▸ **TASK BRIEF**: Please rewrite the records from the line containing "Viewport: 1568px width, 768px" through the line containing "(x=75, y=46)", inclusive, putting "sector heading" in place of "sector title" and changing nothing else.

▸ **RECORDS TO PROCESS**:
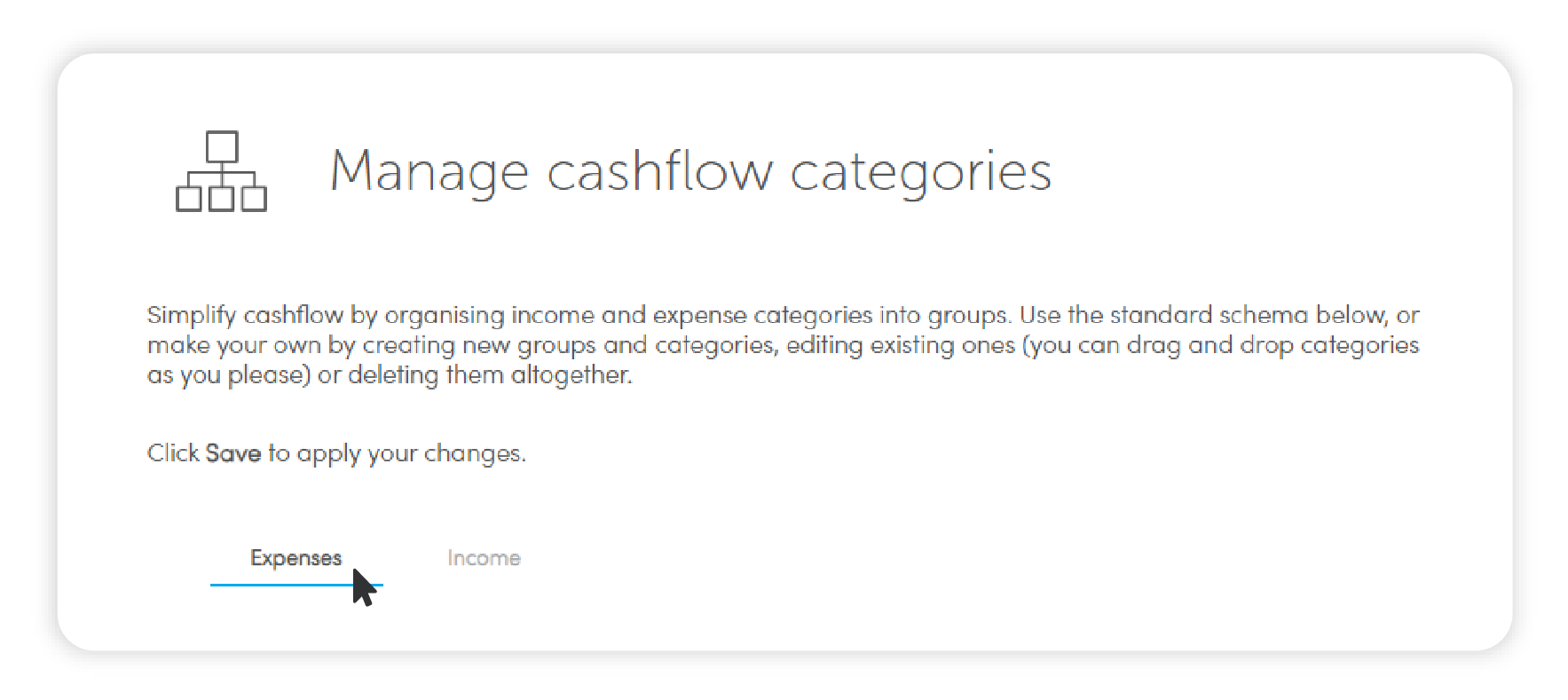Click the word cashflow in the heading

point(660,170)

* * *

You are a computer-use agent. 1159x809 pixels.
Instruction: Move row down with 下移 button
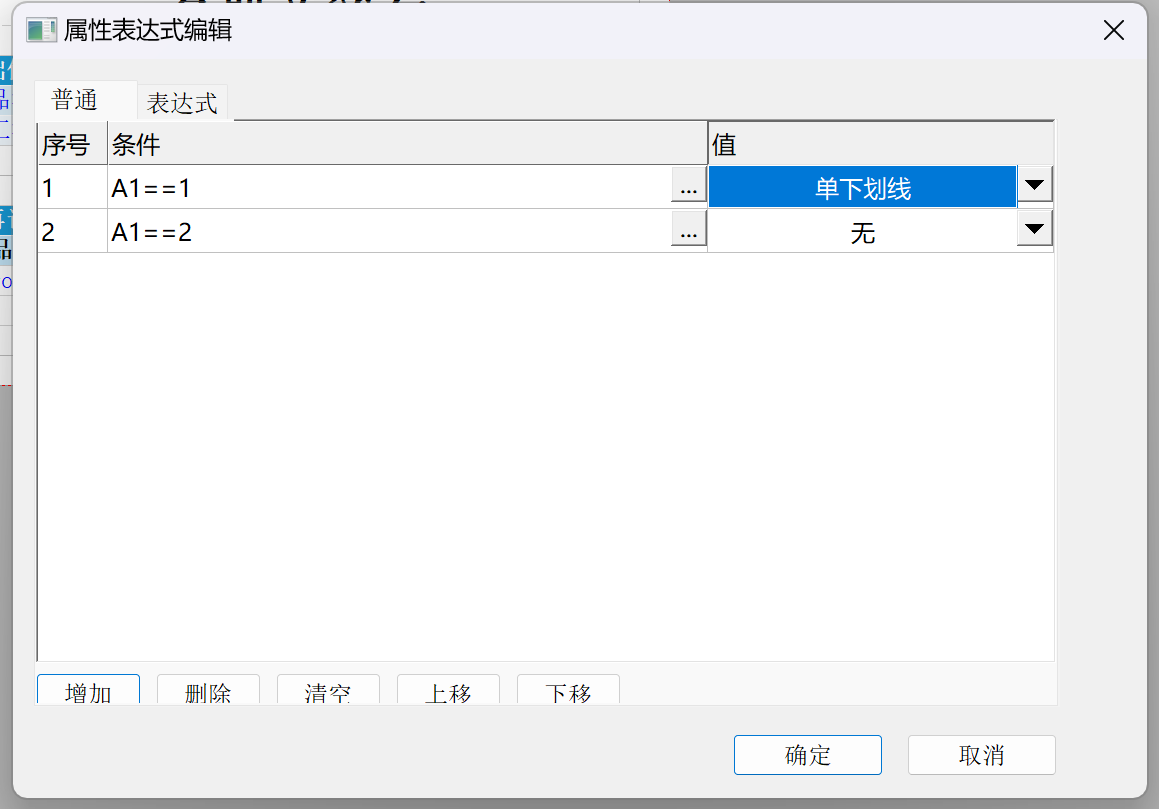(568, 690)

==

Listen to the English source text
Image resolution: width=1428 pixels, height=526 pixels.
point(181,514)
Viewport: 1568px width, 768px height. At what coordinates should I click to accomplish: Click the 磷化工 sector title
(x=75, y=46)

▸ **SOLVED PROBLEM**:
Viewport: 1568px width, 768px height. At what coordinates should I click to accomplish: Click the 磷化工 sector heading
(x=75, y=46)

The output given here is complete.